Built by a rich Arab businessman and ship owner Nakhooda Miskal nearly 700 years ago, the five-storied Mishkal Mosque, located in the heart of Kuttichira, is an architectural and historical landmark. With intricate carvings on its numerous wooden doors and ceilings, the shrine is reminiscent of Kerala’s unique temple architecture, especially with the Gopuram-style entrance arches and the conspicuous absence of minarets. Mosques here generally sport a square or rectangular tank similar to temples.

Interestingly, the Kuttichira tank is sacred to both Hindus and Muslims for, according to legend, a rich and influential woman Kuttishira had donated the tank to the Muslim community. Moss covered laterite benches around the tank invite men in the locality who gather here for after-dinner chats. The Malayalam they speak shows Arab influence too, their dialect being a little different from mainstream Malayalam. You might even hear an old ballad, belted out on late moonlit nights. Mappila songs have a unique charm and carry a mix of the ethos and culture of Kerala as well as West Asia, dealing mainly with diverse themes such as religion, satire, love and heroism.

The adjoining Malappuram district is another Moplah stronghold. The famous Moplah Mutiny, symbolising the rebellion of the raging Moplahs against colonial rule that spanned two centuries, originated here. The persecution and tyranny of the British and the valiant revolt by the ethnic population have been immortalised in numerous Moplah ballads.
The Malabar rebellion of 1921, which claimed the lives of 258 Moplahs, is considered no less than a landmark in India’s freedom struggle — a reminder of the valour and patriotic fervour of these valiant community. That valour is exemplified by the important figure of Kunjali Marakkar, a title the Zamorin kings bestowed on him in the early 16th century for the first time. Kunjali Marakkar I was appointed the admiral of the Zamorin’s fleet. But his son and successor, Muhammad Kunjali, is considered the true Kunjali Marakkar.

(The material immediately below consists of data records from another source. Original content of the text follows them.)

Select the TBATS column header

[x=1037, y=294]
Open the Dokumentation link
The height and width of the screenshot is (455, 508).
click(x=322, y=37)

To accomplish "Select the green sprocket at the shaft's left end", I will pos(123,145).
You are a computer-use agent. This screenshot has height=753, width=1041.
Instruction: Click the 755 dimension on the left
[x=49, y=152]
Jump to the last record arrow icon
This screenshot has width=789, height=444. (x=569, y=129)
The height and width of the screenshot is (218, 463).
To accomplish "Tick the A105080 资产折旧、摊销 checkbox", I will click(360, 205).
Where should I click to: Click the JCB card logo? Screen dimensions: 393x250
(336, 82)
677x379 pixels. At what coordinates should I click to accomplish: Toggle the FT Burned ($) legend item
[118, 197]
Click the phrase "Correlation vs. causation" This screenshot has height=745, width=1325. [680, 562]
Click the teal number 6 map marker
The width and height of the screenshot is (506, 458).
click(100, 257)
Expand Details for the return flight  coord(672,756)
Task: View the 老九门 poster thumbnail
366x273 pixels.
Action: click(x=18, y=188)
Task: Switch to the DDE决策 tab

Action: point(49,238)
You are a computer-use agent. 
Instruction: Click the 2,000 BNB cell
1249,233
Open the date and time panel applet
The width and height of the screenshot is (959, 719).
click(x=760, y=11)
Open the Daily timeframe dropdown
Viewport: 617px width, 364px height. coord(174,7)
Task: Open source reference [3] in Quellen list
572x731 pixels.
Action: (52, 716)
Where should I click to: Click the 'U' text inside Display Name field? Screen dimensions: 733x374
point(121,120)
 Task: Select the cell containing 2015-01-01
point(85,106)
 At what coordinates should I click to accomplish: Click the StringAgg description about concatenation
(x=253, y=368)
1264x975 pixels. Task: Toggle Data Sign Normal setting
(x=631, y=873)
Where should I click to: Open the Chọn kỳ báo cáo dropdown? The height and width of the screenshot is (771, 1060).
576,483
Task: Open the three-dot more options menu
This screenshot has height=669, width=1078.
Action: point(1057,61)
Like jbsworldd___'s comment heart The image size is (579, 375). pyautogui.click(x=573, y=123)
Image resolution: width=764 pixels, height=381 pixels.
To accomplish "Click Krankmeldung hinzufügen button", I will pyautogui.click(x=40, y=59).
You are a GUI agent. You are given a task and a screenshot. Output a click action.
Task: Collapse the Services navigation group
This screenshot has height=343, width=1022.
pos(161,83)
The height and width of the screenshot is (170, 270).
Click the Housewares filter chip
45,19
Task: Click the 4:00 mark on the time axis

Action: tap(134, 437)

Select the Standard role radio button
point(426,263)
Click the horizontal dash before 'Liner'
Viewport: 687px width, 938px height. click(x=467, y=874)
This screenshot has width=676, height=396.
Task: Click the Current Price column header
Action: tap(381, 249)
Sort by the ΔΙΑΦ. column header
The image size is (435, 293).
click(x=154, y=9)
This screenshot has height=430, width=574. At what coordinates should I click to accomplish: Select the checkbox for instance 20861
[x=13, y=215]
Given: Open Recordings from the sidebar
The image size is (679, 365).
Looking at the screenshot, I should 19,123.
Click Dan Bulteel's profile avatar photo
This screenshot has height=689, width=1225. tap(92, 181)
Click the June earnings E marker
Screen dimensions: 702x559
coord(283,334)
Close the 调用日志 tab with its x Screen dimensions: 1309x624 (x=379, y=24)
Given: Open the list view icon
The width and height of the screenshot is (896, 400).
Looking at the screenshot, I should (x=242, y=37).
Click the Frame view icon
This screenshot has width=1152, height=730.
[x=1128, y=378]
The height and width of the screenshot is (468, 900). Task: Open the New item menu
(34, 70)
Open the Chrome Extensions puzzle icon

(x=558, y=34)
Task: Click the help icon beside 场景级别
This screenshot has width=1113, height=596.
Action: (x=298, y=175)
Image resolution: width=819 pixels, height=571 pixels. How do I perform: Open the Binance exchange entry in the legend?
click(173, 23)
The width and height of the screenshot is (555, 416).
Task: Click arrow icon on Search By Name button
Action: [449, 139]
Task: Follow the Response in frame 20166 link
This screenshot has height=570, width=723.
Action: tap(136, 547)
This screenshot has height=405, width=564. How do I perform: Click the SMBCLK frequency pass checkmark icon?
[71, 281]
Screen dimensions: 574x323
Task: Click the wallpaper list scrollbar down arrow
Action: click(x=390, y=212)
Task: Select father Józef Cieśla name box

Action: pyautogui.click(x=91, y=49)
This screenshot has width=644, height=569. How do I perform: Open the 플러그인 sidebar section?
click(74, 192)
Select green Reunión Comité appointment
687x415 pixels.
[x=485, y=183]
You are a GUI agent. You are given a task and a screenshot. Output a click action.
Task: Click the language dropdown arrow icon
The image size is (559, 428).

Muslim influence within the kingdom was at its zenith during the time of this valiant warrior who fought pitched battles with the Portuguese. In 1598, the entire crew of a Portuguese ship met a watery grave at his hands near the offshore Velliamkallu rocks near Payyoli.

Today, the Indian naval ship ‘I N S Kunjali’ honours the bravery and patriotism of this long forgotten admiral of the Zamorins. Outside Kozhikode, on the southern banks of the River Moorad at Kottakal, a small museum housing some of his war relics is another memento.

As elsewhere in Kerala rice and fish form the staple of the Moplah diet. However, there are marked variations in their cooking and carry a strong Arab influence.